Raising money from angels can be difficult, and is not an option for many slow-growing small businesses. Because of the high risk, angel investors are looking for investments that will return at least ten times the original investment within 5 years (some angels aim for more like a 20-30x return), which requires a defined exit strategy, such as an IPO or acquisition.

If you are looking to found just such a venture, a good place to start is angel investing groups, which tend to have defined processes for entrepreneurs applying for funding. In New York, New York Angels, the New York Investment Network, and Golden Seeds, which focuses on women-founded and women-led startups.

As I’ve often written (here and here, for instance), the first time you start a company, there’s no need to make it into a bigger deal than it needs to be, unless you are determined to go into pharmaceuticals or selling bombers to the government.
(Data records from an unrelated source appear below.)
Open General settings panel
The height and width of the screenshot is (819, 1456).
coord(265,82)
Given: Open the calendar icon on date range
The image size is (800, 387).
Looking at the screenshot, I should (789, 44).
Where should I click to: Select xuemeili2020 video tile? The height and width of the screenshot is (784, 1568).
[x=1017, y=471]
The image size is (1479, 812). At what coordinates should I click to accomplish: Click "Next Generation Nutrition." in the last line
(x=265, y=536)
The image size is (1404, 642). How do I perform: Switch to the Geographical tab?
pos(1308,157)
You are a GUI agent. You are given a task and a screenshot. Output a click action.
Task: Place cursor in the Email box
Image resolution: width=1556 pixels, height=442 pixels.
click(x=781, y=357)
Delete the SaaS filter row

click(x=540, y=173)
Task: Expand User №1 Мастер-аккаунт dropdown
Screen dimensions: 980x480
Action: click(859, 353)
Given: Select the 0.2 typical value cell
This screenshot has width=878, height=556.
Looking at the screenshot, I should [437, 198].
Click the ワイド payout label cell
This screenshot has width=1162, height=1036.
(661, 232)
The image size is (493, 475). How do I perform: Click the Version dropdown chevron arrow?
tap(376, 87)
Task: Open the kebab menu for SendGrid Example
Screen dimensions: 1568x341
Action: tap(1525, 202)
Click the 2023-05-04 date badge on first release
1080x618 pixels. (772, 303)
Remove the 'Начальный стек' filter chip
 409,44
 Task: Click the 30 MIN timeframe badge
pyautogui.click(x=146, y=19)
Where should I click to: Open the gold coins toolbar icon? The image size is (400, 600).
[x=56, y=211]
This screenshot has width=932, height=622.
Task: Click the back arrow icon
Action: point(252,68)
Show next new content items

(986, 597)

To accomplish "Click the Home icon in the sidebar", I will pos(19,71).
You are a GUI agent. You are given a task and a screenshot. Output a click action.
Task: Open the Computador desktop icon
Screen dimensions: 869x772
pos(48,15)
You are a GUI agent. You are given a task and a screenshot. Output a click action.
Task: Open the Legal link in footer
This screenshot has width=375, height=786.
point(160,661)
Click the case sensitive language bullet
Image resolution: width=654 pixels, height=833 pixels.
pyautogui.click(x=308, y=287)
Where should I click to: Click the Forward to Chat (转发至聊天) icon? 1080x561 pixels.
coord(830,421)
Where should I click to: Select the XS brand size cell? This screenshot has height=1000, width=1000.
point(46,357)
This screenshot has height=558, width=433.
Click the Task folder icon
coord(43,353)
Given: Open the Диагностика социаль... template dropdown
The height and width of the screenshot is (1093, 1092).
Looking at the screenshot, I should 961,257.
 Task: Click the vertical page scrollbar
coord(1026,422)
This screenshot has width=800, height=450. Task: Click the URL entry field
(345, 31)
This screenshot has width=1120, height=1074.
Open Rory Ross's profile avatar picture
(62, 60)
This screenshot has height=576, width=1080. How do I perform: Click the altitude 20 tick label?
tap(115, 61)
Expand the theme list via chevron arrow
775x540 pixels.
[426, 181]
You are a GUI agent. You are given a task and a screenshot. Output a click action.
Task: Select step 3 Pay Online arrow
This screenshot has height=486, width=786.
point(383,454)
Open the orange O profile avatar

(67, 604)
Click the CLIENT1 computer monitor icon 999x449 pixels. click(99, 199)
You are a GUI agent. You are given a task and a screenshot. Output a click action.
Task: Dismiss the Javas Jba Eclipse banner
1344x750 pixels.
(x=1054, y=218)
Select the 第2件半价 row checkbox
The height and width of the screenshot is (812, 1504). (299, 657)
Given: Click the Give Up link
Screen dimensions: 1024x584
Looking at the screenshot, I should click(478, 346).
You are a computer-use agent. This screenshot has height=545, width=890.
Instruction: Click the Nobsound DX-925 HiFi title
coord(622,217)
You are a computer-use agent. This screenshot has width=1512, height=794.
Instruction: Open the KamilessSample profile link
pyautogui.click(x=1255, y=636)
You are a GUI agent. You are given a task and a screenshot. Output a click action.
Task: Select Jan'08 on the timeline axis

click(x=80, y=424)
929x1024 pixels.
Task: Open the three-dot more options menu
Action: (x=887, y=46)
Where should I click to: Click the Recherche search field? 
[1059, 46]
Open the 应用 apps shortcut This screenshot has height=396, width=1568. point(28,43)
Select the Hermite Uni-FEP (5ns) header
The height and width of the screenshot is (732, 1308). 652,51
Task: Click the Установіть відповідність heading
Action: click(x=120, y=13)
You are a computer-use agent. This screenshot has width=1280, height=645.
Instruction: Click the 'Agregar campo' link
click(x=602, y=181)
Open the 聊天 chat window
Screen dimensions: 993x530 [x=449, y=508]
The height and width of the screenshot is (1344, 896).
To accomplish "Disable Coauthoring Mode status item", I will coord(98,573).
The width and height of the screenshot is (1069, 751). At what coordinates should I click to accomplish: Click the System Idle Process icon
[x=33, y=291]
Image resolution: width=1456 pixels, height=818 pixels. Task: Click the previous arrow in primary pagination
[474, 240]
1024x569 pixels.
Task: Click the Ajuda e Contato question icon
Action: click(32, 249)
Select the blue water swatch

And if you want to invest, but, you know … less … there are many other options.

Microinvesting

If you are not an accredited investor but are also not an old lady on a pension who is easily bilked out of her Social Security checks by attractive male con artists in their forties, you may be what is considered a sophisticated investor.

If you’re interested in investing in startups but aren’t an accredited investor and can’t swing $25K per investment, Microventures is kind of the only game in town. (GrowVC appears to be doing something similar, but is not a broker-dealer and instead is exempt from US law by operating outside the country.)

The minimums for various deals range from $1,000 to $5,000.

After a bit of research, I signed up for the site, gave all kinds of financial and employment details, and was approved about two weeks later.

Now, this was actually rather exciting, because I gained access to secret deals in which I can invest, but I cannot tell you about!

I spoke to founder and CEO of Microventures Bill Clark who explained a lot of really basic stuff to me (“solicitation” for investment is bad, so you can’t go Tweeting about deals) and answered some questions.